The 2026 AI Story Could Be Backlash
In 1994, Dove kicked off its #KeepBeautyReal campaign to celebrate women in their natural, unenhanced state. 22 years on, their mission has grown to be stronger and necessary than anyone at Dove could have anticipated. Thanks to AI. Dove claims one in three women feel pressure to alter their appearance because of what they see online, even when they know up to 90% of images are fake or AI-generated. As a result, Dove has vowed never to use AI to create or distort women's images in their marketing.
This backlash story is becoming louder and more frequent as organizations and their people attempt to navigate the possibilities and pressures of our new technology Wild West.

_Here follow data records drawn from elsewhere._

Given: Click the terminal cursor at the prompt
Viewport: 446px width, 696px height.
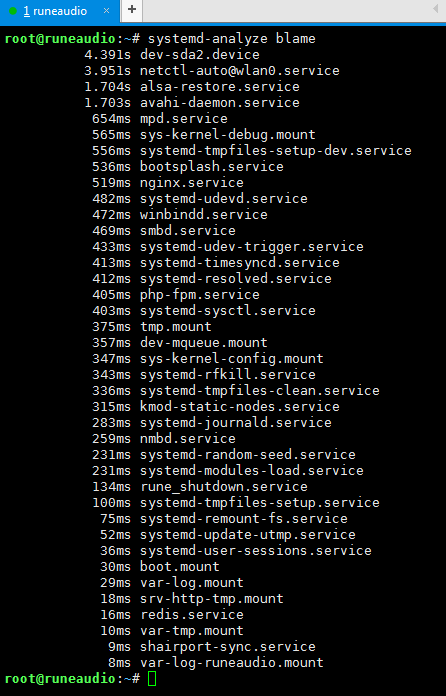Looking at the screenshot, I should coord(152,679).
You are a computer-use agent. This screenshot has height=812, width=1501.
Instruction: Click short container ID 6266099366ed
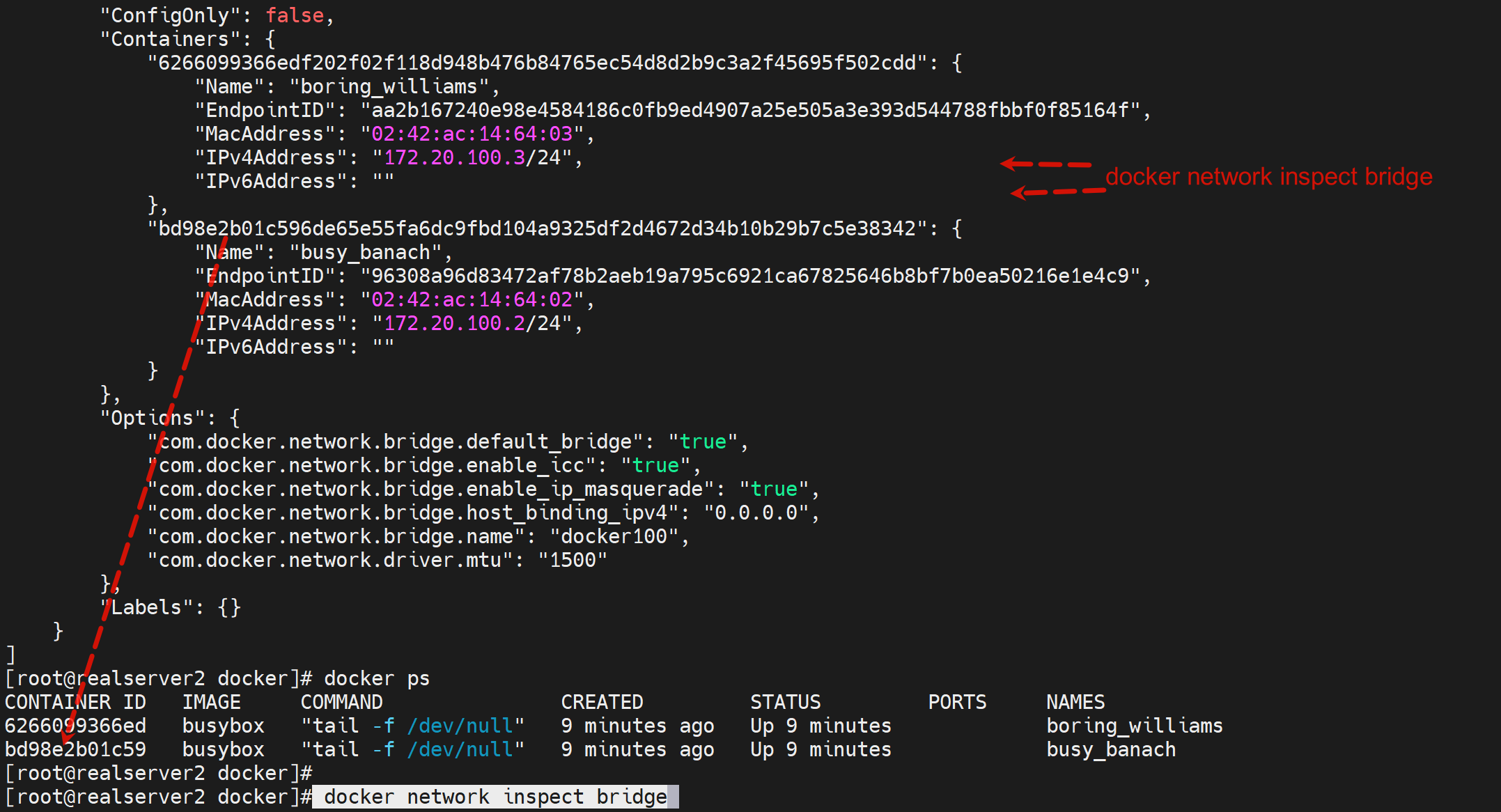75,726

What started with Alan Turing at Bletchley Park, and was officially coined as "Artificial Intelligence" by John McCarthy and Marvin Minsky at the Dartmouth Conference in 1956, has suddenly and rapidly grown into all the rage, all the time. AI seems to be the only story anyone is telling, everyone is pushing, and many are resisting.

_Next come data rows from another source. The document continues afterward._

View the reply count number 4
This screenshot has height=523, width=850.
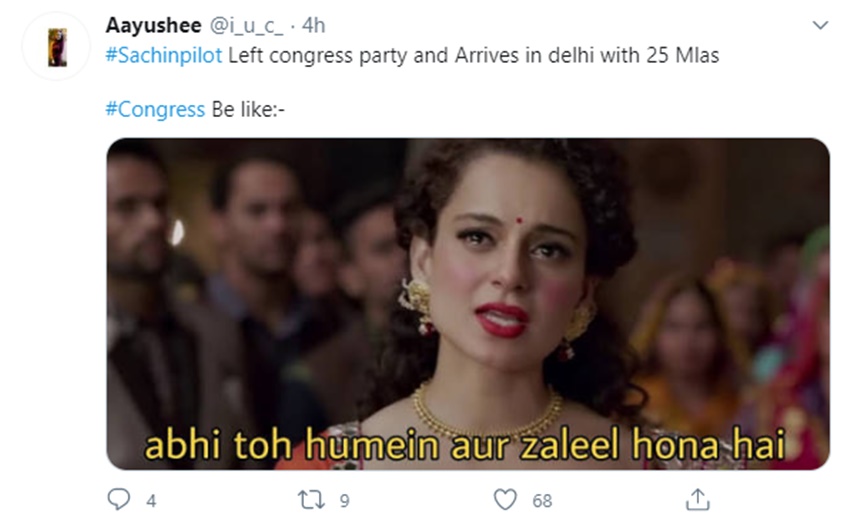(x=151, y=501)
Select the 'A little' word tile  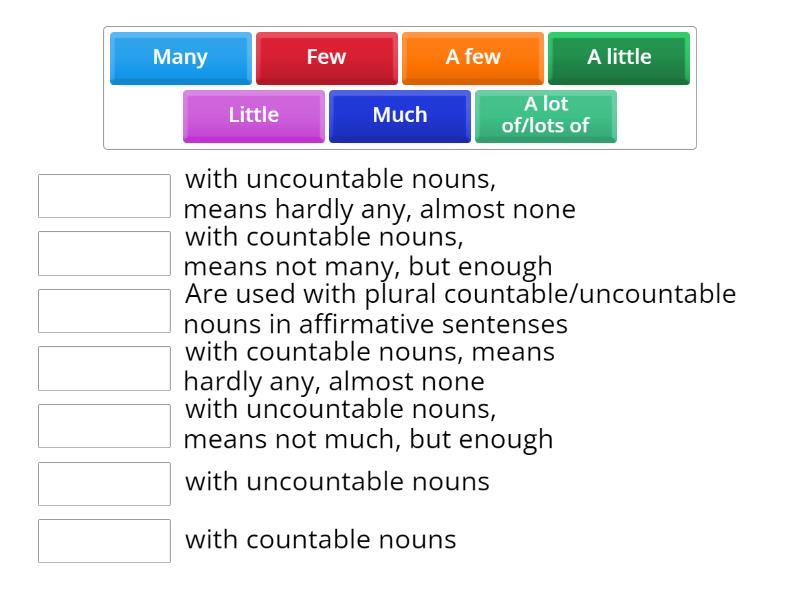coord(618,58)
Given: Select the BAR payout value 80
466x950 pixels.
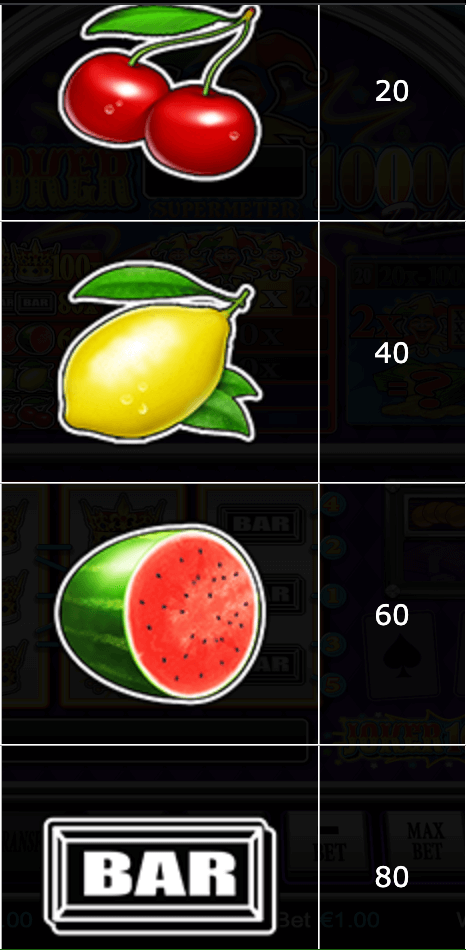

What happens when the big trend in #CorporateStorytelling runs up against mass audiences that know they should lean in, but feel themselves leaning away?
Revolutionary or Revolting?
Two days before the end of 2025 and the biggest year AI has seen to date, Forbes posed an important question: Is The (AI) Revolution Over Before It’s Even Begun? Forbes, like so many, dared to suggest AI may not necessarily – or inevitably – be the overwhelming, inevitable panacea force for good we're constantly and relentlessly being told it absolutely is. If AI is our undisputed future, why do many of us remain concerned it could just as easily pan out to a net-negative for humanity? How can we trust something supposedly so great yet so deeply, alarmingly worrisome?
Harvard Business Review has looked at the rapidly growing number of companies preaching an “AI-first” strategy that seems logical, but admitting the astonishing investment just isn't paying off. So much confidence and insistence on a story that's costing fortunes, killing careers, and crushing energy infrastructures. Such power that just can't seem to get widespread employee enthusiasm or point directly at enough societal wins to justify the vigor.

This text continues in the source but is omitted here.